§ **RECORD EXTRACTS**
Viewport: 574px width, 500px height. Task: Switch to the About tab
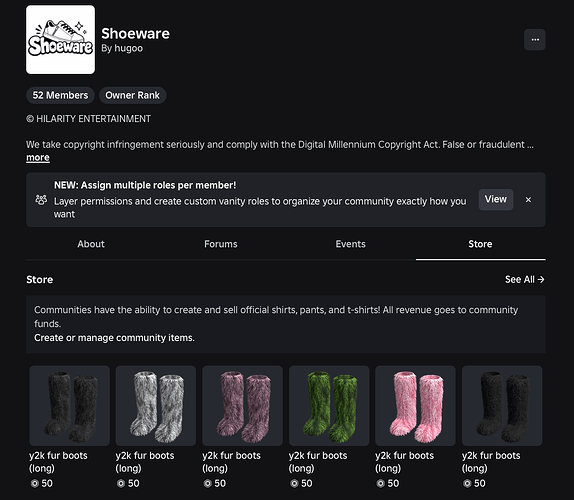coord(91,244)
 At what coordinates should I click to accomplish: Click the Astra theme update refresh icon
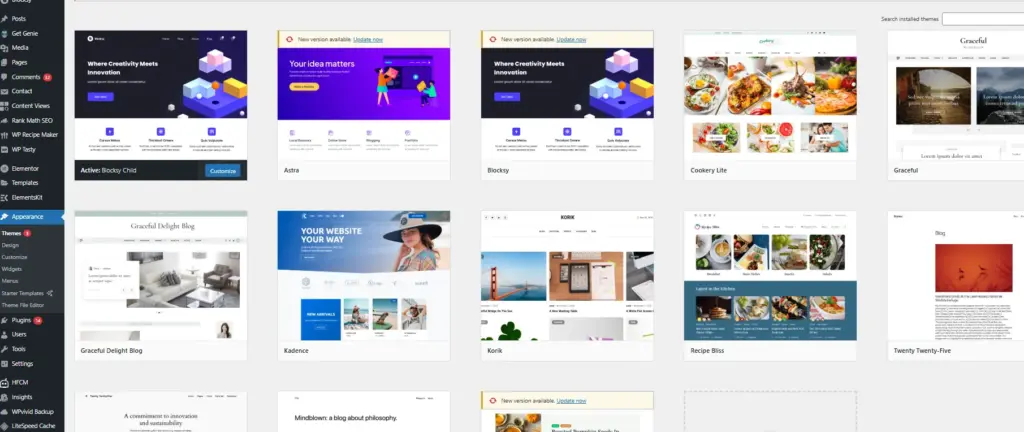288,39
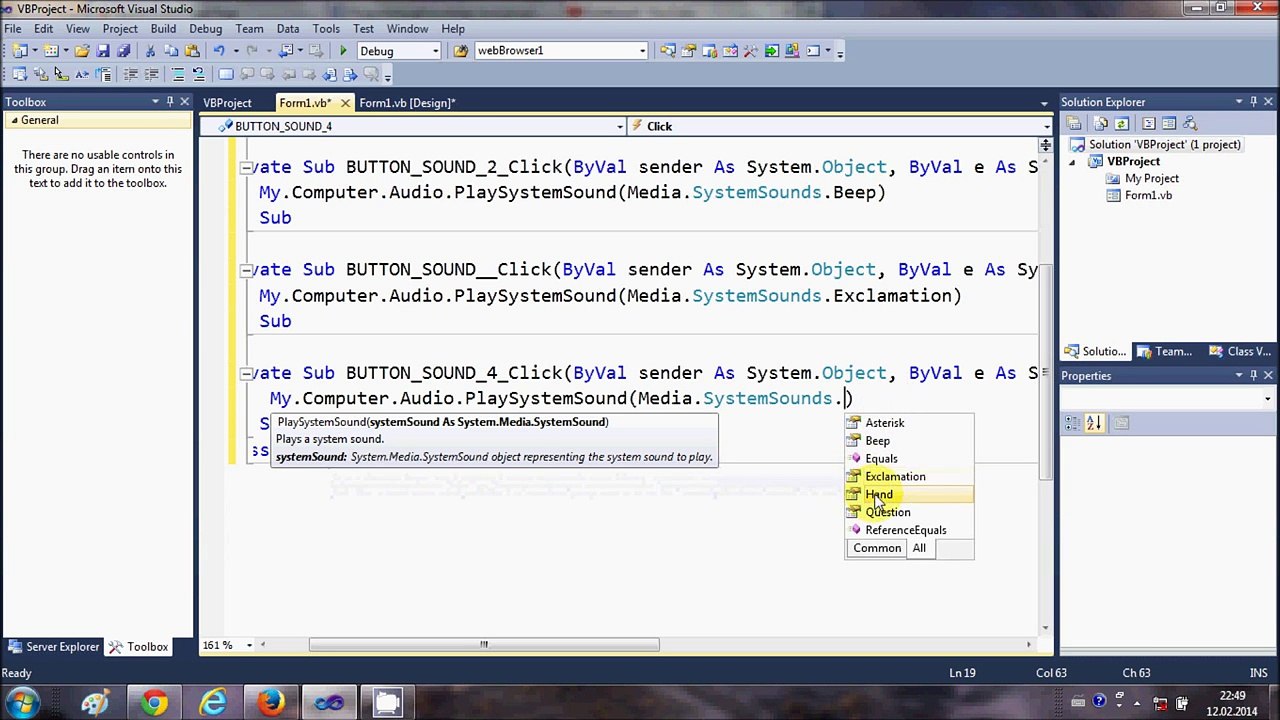The height and width of the screenshot is (720, 1280).
Task: Click Refresh icon in Solution Explorer toolbar
Action: 1121,124
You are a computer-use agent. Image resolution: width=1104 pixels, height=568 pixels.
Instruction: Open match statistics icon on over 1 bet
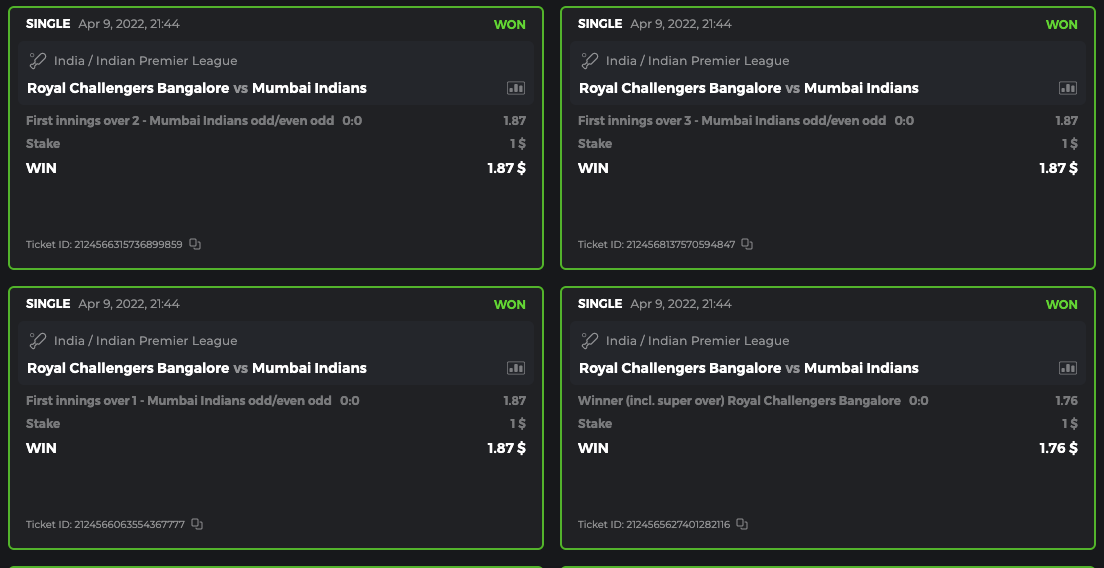coord(516,368)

§ **YOUR OBJECTIVE**
Restate word for word the lines from the line with "You are a computer-use" to the last line of the records above, inclusive, and omit every picture.

§ **TASK RESULT**
You are a computer-use agent. Image resolution: width=1104 pixels, height=568 pixels.
Instruction: Open match statistics icon on over 1 bet
coord(516,368)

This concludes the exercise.